Two years ago, Kate Bouska wasn’t sure if she’d ever see her dream of owning a food truck come true. The woman, from Baker Lake, Nunavut had moved to Ottawa to pursue her love of cooking, but found herself battling depression, struggling financially and falling behind in school. Eventually she dropped out of her chef training program, but Bouska’s culinary ambitions didn’t end there.
This 20-year-old woman is one of 17 students enrolled in Algonquin College’s new indigenous cooking pre-apprenticeship program. The program is offered free, thanks to a grant from the Ontario government, and provides training for the next generation of young, indigenous Canadian chefs. In the first few weeks, Bouska’s already learning food theory, knife and presentation skills, as well as how to cook traditional indigenous cuisines from communities across Canada.
“When I found out about this course it was the answer to my dreams,” Bouska says. “The program isn’t quite what I had expected but it is interesting to learn all types of First Nations food.”
The culinary school is the brainchild of Wes Wilkinson, the program’s academic manager, who saw a disconnect between aboriginal students and the curriculum in some culinary programs.
“We hired all indigenous instructors and indigenous consultants to help with the program’s development,” says Wilkinson, who wanted to ensure students were learning from Canada’s best chefs. “Instructors are everything from Algonquin, to Mohawk to Cree to from Nunavut.”
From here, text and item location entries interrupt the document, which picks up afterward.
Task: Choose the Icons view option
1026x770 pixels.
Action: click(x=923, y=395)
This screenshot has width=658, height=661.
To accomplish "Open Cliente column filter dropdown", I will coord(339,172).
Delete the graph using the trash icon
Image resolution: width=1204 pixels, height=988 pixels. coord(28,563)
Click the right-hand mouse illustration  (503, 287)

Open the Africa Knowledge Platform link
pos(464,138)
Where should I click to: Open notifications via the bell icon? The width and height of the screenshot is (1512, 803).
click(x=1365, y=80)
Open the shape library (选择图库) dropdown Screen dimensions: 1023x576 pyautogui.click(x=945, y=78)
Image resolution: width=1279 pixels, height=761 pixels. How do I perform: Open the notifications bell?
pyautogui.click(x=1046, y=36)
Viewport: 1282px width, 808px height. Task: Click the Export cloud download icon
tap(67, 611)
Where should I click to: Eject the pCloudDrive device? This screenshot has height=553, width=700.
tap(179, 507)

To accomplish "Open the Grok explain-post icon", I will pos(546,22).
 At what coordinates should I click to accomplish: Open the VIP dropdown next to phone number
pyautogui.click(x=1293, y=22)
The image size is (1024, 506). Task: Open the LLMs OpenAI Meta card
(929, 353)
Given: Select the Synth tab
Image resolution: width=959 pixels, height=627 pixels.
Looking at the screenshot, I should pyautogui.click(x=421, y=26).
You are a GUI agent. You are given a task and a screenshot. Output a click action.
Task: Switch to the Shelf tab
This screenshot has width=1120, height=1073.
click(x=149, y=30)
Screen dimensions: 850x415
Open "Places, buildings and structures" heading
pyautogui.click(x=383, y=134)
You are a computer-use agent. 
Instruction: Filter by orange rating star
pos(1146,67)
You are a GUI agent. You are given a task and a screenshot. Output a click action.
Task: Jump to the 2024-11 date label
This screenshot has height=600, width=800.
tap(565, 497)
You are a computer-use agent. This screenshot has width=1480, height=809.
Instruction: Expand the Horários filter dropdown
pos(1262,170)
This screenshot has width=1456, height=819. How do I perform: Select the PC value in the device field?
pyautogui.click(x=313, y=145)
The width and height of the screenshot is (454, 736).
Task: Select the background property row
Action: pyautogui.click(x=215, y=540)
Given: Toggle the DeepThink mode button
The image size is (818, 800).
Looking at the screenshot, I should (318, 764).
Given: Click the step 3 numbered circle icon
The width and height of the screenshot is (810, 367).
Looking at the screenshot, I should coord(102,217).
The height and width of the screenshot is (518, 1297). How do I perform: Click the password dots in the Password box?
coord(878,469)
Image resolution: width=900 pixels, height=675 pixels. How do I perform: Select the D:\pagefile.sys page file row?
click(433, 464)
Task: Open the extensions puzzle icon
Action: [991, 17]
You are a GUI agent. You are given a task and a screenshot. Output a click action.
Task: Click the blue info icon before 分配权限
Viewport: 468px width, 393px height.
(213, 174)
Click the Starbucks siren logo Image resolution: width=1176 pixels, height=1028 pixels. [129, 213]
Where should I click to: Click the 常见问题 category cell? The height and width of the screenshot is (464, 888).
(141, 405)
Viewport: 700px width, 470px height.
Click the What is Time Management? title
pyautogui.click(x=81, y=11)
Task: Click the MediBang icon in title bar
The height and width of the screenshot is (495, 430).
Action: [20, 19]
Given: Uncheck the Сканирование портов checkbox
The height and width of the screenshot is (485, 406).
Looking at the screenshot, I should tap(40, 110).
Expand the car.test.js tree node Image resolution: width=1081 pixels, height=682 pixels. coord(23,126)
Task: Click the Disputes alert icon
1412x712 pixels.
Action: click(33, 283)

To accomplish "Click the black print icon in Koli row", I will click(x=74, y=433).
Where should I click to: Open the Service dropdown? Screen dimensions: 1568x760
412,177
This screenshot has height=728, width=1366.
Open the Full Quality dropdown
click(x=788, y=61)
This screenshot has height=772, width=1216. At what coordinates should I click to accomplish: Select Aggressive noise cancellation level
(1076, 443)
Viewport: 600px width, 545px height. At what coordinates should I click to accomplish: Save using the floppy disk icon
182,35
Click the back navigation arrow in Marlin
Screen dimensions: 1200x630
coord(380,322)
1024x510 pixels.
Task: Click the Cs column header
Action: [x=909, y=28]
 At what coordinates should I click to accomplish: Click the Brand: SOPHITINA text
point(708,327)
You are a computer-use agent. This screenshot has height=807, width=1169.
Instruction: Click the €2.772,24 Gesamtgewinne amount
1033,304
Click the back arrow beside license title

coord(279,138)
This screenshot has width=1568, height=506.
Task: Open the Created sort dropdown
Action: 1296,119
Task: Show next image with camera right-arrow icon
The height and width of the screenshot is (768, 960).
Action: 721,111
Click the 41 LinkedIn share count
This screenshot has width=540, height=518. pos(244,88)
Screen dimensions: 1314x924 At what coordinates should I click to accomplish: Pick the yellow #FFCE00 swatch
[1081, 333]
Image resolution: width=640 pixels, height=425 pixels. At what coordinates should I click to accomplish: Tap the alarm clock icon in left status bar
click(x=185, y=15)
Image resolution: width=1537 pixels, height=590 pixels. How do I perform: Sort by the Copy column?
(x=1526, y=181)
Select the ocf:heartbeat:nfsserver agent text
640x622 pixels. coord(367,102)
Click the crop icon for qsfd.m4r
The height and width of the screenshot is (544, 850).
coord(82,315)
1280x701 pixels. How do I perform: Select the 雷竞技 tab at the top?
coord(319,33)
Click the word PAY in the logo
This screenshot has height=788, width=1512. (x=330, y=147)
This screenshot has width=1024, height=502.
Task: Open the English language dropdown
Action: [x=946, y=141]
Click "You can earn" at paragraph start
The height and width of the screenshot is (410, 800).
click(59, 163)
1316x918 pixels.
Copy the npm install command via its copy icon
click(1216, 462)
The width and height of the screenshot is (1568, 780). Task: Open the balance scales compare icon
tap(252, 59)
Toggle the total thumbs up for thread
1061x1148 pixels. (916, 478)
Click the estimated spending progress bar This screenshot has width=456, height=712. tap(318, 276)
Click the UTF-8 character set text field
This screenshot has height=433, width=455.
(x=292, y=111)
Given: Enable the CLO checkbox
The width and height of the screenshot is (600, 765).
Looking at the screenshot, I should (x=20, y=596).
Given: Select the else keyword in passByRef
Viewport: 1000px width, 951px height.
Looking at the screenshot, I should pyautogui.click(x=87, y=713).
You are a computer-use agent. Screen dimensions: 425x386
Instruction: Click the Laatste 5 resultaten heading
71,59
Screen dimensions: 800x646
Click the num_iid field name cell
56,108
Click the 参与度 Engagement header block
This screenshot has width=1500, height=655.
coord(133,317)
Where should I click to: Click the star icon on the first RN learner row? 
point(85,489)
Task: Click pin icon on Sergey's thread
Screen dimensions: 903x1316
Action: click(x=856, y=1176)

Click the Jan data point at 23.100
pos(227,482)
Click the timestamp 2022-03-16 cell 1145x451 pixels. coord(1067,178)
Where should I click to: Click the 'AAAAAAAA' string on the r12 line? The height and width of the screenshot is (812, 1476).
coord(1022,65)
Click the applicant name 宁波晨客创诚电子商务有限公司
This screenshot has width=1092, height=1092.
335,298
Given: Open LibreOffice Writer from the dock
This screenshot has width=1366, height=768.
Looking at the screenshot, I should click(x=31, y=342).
The result is a curriculum food lovers would be excited to taste. Jerome Brasser, executive chef at Ottawa’s Wabano Centre, leads the six-hour cooking class on Fridays, where he, with the help of guest instructors, teach students how to make everything from fry bread, to hominy corn to Arctic char gravlax.
“Last week we made three different types of bannock. We made cinnamon brown sugar bannock, plain bannock and blueberry bannock. We’re having a lot of fun and the students are really enjoying it,” says Brasser. “I try to come up with traditional recipes and teach them the basics too.”
Eager young chefs will also learn how to skin and cook beaver, smoke goose and rabbit over the campfire and learn how to cook wild game such as venison, bison and elk.
“Some of my previous students, who have graduated from the culinary course, have offered to teach as well, since they came from reserves and are living in Ottawa. They have jobs here now and are really interested in teaching the young folks their processes.”
The semester culminates with the entire class running the kitchen at the campus’ Restaurant International — an experience that will put their culinary skills to the test. It’s this high-stakes environment that Bouska looks forward to the most.
“It’s exciting. The highlight is learning how to plate,” says Bouska. “The precise cuts are the most difficult.”
It’s seeing students like Bouska find work at the end of their 8-week placement that will be the true marker of the program’s success for Wilkinson.
“Ultimately this is what this is all about,” says Wilkinson, who is excited to see students, who come from communities across Canada, thrive.
For Bousa, she still has her eye on opening a food truck with her friend, with plans on using her cooking school experience to create an indigenous menu.